[RECORDED INFORMATION — start]
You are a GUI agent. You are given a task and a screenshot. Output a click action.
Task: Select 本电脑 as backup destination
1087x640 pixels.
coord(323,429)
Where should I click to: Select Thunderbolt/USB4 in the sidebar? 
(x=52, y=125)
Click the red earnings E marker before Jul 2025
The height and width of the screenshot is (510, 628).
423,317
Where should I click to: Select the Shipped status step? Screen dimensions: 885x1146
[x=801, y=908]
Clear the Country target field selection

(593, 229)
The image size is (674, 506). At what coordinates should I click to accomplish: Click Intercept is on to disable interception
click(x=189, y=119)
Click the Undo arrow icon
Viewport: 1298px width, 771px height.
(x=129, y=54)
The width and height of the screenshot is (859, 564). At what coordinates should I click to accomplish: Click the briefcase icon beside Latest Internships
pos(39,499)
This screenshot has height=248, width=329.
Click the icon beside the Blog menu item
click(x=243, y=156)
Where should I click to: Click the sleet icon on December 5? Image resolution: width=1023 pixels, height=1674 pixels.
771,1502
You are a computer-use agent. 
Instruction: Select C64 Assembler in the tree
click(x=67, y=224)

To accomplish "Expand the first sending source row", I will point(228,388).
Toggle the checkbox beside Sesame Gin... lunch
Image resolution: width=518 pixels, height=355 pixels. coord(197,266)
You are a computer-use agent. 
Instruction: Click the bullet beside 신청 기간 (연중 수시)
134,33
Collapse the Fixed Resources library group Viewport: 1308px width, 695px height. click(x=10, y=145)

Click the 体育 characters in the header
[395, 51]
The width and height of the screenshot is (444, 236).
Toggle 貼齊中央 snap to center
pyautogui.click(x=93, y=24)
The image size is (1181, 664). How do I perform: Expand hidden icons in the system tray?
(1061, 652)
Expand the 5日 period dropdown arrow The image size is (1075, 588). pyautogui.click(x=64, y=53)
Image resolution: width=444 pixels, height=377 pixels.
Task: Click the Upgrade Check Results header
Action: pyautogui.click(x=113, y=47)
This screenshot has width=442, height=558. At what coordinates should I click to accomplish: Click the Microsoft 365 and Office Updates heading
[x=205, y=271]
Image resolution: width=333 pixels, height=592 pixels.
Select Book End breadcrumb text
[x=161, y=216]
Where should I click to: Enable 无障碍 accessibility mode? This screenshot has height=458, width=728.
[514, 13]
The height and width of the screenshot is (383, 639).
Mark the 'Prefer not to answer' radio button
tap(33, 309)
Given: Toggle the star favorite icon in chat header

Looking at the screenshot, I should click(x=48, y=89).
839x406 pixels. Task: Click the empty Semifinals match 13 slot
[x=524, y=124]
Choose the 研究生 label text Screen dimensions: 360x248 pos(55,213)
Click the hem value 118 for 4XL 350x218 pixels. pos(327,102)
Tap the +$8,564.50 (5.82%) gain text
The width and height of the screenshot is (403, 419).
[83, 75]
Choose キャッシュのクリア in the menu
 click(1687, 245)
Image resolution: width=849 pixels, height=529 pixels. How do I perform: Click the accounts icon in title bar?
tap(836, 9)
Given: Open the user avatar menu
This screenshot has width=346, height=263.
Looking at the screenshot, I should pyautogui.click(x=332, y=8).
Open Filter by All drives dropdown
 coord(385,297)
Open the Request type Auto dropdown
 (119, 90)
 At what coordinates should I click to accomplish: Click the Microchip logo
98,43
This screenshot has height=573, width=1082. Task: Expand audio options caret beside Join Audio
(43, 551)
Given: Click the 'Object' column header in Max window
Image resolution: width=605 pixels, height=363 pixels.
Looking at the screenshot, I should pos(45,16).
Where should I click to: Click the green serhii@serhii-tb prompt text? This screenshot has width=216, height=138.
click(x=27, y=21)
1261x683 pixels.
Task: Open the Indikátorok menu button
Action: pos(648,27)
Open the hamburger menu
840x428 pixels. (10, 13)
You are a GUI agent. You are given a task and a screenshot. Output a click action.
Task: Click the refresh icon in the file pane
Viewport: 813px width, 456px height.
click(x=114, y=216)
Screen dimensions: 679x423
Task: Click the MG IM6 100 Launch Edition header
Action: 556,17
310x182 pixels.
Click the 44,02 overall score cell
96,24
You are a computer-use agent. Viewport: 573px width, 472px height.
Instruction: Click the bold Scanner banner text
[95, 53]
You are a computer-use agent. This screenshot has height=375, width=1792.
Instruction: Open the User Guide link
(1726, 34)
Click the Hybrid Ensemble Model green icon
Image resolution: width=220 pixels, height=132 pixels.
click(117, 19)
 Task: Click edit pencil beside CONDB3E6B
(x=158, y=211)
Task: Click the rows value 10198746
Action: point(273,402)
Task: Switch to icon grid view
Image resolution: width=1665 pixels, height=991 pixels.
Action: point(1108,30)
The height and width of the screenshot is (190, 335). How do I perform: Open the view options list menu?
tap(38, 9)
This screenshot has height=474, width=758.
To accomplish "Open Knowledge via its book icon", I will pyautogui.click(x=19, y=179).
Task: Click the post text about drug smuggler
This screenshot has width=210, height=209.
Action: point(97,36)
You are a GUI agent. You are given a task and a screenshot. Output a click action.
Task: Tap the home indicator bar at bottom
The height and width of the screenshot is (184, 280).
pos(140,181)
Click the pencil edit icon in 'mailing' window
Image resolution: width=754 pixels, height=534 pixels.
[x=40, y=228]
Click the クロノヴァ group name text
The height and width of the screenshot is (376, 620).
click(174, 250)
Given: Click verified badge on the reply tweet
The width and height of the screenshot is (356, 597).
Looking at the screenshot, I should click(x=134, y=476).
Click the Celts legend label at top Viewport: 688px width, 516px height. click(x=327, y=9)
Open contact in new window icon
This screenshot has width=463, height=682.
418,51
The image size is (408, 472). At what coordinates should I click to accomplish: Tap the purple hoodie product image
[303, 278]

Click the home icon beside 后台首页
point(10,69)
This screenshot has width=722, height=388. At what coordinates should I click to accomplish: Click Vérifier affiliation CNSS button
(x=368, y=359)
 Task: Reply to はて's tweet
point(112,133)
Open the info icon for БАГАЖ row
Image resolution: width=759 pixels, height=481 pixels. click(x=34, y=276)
[RECORDED INFORMATION — finish]
From the preceding material, count every line that contains the word "will". Reply with the number only.

ANSWER TO THIS PROBLEM:
2